Greatest hits album by Luther Vandross
- Released: September 17, 1997
- Recorded: 1991–1997
- Genre: R&B, soul, pop, adult contemporary
- Label: Epic
- Producer: Luther Vandross, Nat Adderley Jr., Walter Afanasieff, Jimmy Jam and Terry Lewis, R. Kelly, Marcus Miller, David Morales, Tony Moran, Ralph Stacy, Keith Thomas, Jim Wright

Luther Vandross chronology
| Your Secret Love (1996) | One Night with You: The Best of Love, Volume 2 (1997) | Love Is on the Way (1998) |

= One Night with You: The Best of Love, Volume 2 =

One Night with You: The Best of Love, Volume 2 (issued internationally without 'Volume 2') is the third compilation album released by American singer Luther Vandross, released on September 15, 1997, by Epic Records.
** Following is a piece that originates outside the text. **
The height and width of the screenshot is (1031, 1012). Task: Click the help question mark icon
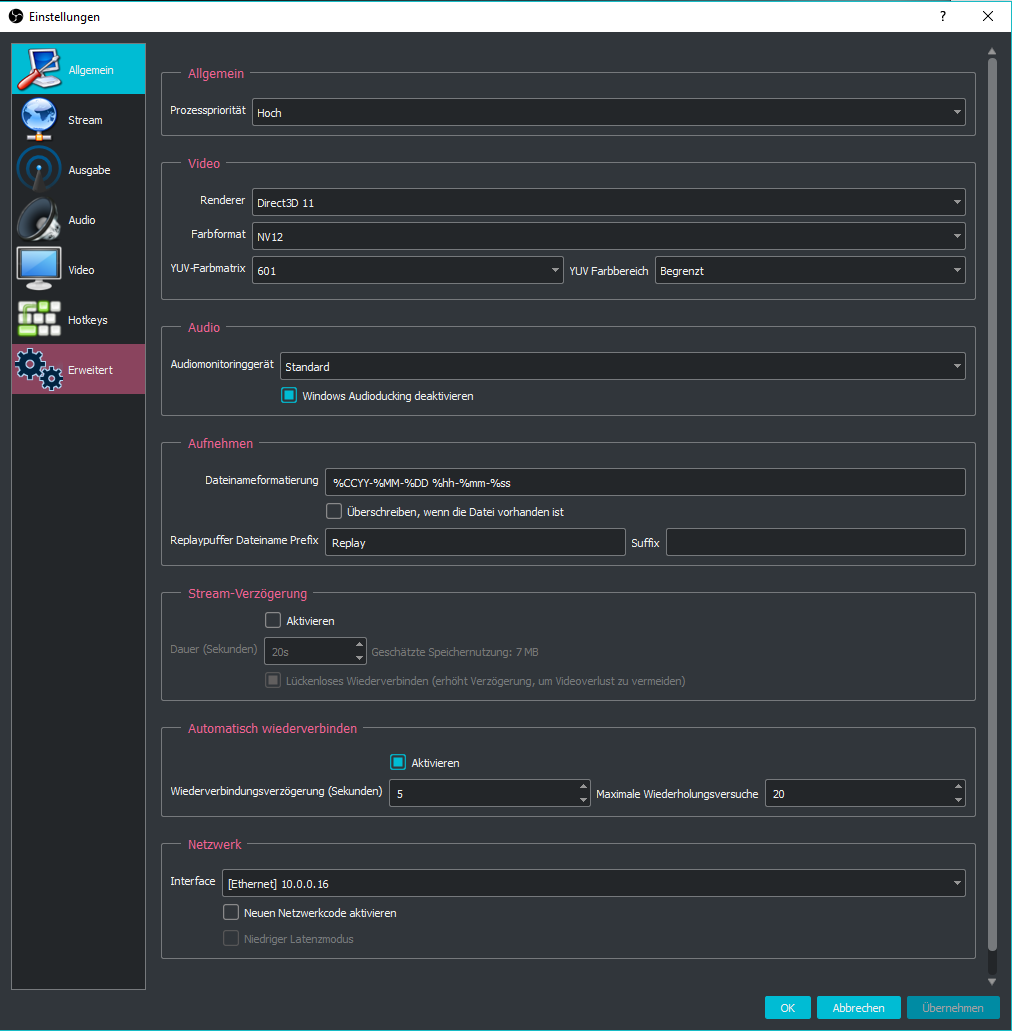point(942,16)
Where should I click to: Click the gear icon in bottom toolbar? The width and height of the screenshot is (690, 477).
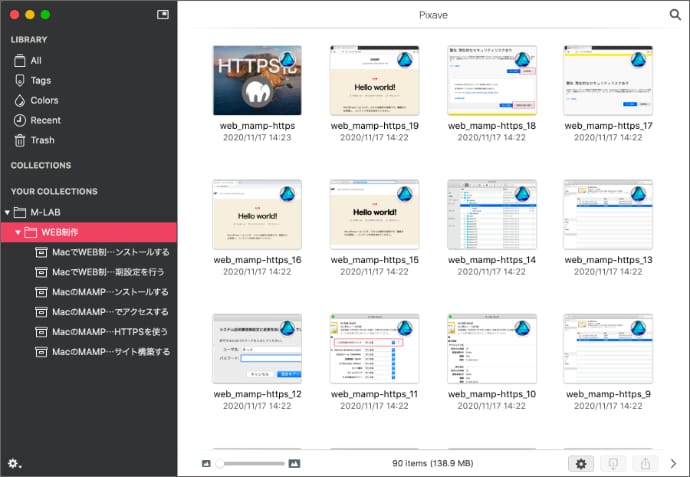(x=580, y=463)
It is his second compilation album to be released stateside, and is a continuation of his triple-platinum selling first compilation The Best of Luther Vandross... The Best of Love (1989). One Night with You contains four newly recorded songs including the R. Kelly-penned and Grammy-nominated "When You Call on Me/Baby That's When I Come Runnin'" and selections compiled from his later studio albums such as Songs (1994), This Is Christmas (1995), Never Let Me Go (1993), Power of Love (1991) and Your Secret Love (1996).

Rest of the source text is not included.